I began by compiling Linux with patches to support Arietta, as described here. I then examined the list of supported machines with qemu-system-arm -M help
and noticed that while the Arietta board was not listed, there was an option for versatileab
and versatilepb
which have the same processor as the Arietta.
Inside the kernel directory arch/arm/boot
, I ran the command
QEMU_AUDIO_DRV=none \
qemu-system-arm -M versatilepb \
-m 256M \
-kernel zImage \
-dtb dts/acme-arietta.dtb \
-nographic \
-append "console=ttyAMA0"
I expected to see the kernel boot and immediately panic due to the absence of a root filesystem. However, no text was ever displayed on my console.
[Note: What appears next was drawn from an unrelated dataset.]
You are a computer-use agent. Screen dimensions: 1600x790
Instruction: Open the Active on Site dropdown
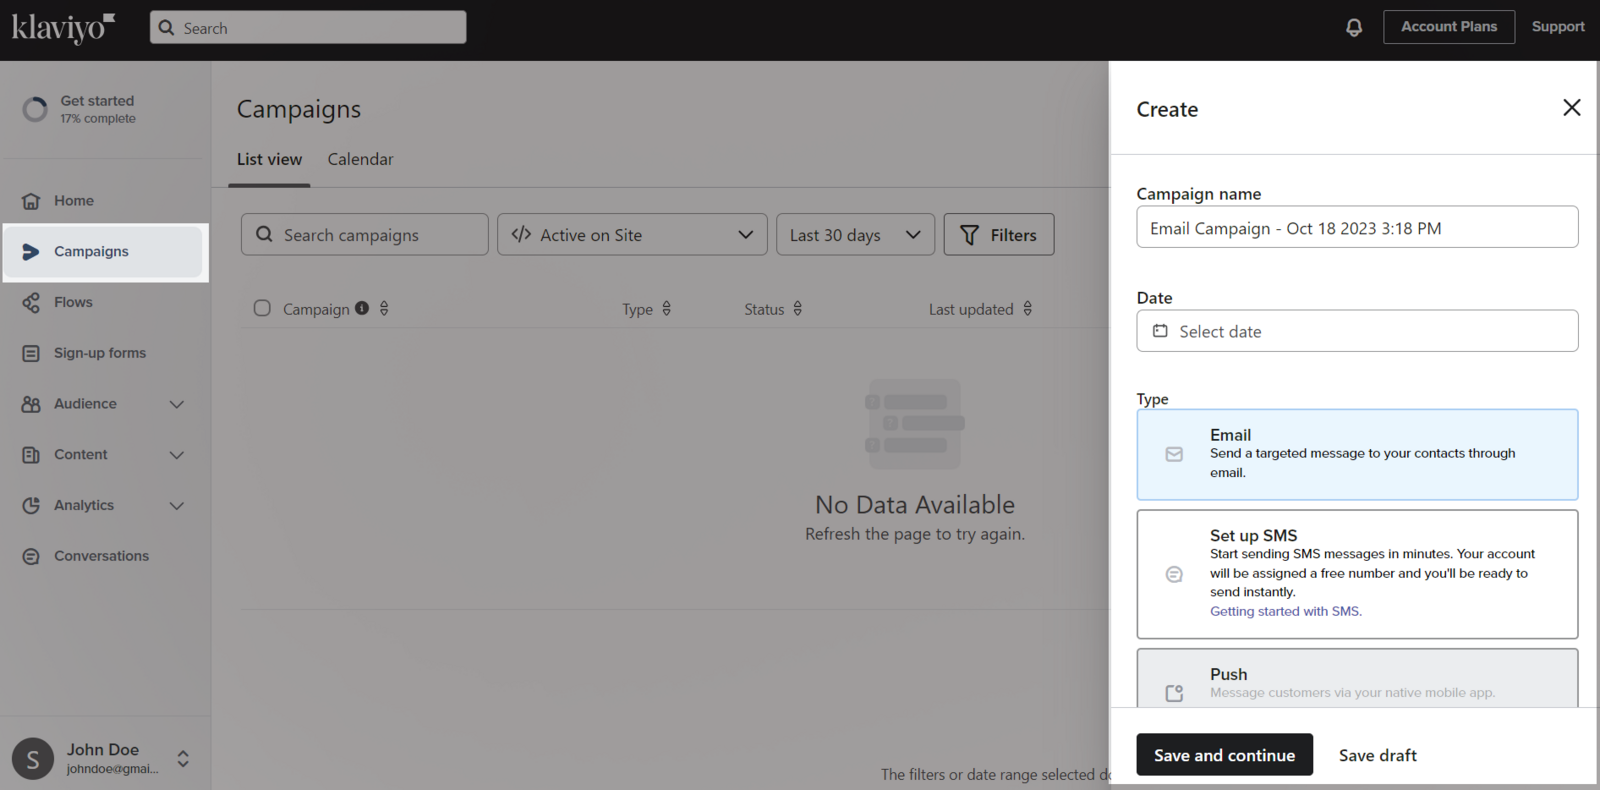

I tried playing around with the arguments to console (such as using ttyS0
, adding rates, etc.) but that did not work.
Upvotes: 0
Views: 340
Reputation: 11393
This is a very common point of confusion for people coming to the ARM embedded world who are used to x86. For x86, essentially every bit of hardware you buy will look like a standard PC -- the memory, serial port, etc will all be in exactly the same place and accessed the same way. So guest software will generally just work on any of these systems.
ARM is very different. Different embedded boards and SoCs will have different devices present, and put them at different addresses. Software running on them needs to be built to work with those devices, and trying to run low level software (like a kernel or bootloader or firmware image) on the wrong kind of device will not work. What is happening here is that you've said "boot a kernel built for Arietta and tell it that the UART is where the Arietta's UART lives", but you're running it on a piece of emulated hardware (versatilepb) that is very very different. The kernel will try to talk to hardware that doesn't exist and will just crash. It can't print anything either because it doesn't know where the versatilepb UART is.
Adding support for emulation of a new board model to QEMU is not a trivial process (think of it as about the same amount of work as adding support for that board to the Linux kernel), as you need to write device models for all the hardware that is on that board and which the guest kernel tries to use.